Several innovative aspects of FRePo distinguish it from previous methods:

Kernel Approximation: By incorporating kernel ridge regression, this approach circumvents the need for unrolling strategies in backpropagation, minimizing memory and computation time significantly. It effectively reformulates the task such that only the final layer weights of a neural network are trained to convergence, allowing the meta-gradient to be computed through a fixed feature extractor and kernel rather than an unrolled optimization path.
Model Pooling Strategy: FRePo introduces a "model pool," which mitigates overfitting to particular learning settings by maintaining a diverse set of models differing in initialization and partially updated states. This approach ensures the distilled data remains generalizable across varying architectures and optimization conditions.
Performance and Computational Efficiency: The method achieves state-of-the-art results across various datasets, including CIFAR100, Tiny ImageNet, and ImageNet subsets, with a claimed reduction by two orders of magnitude in training time and an order of magnitude in memory usage compared to prior work. This improvement in efficiency showcases FRePo's practicality for real-world applications.

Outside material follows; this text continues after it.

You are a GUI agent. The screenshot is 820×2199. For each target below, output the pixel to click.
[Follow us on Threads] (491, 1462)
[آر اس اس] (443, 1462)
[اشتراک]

Impact on Applications and Future Directions

The implications of FRePo extend beyond just dataset distillation:

Continual Learning: FRePo's efficient data representation supports continual learning frameworks by acting as a replay buffer, facilitating better generalization under dynamic, sequential learning environments. This is particularly relevant for incremental class learning tasks.
Privacy and Security: The method also shows promise in defending against membership inference attacks, as distilled datasets, due to their synthesized nature, leave less room for privacy breaches common in large-scale data retention.

The results of FRePo hold significant promise for future developments in AI, particularly in settings demanding efficient learning and deployment, such as mobile and edge computing environments, where resource constraints are prevalent. Moreover, as AI models grow more computationally demanding due to increasing data and complexity, techniques like FRePo could play a critical role in sustainable AI development.

Conclusion

The paper offers a substantial advancement in dataset distillation, balancing efficiency and effectiveness. By addressing the computational bottlenecks and potential overfitting issues inherent in previous methods, FRePo provides a viable pathway toward scalable and robust data representation. Future research may focus on further refining these techniques, exploring additional applications in privacy-friendly AI, and combining FRePo with other machine learning paradigms to leverage synthetic data in more complex architectures and tasks.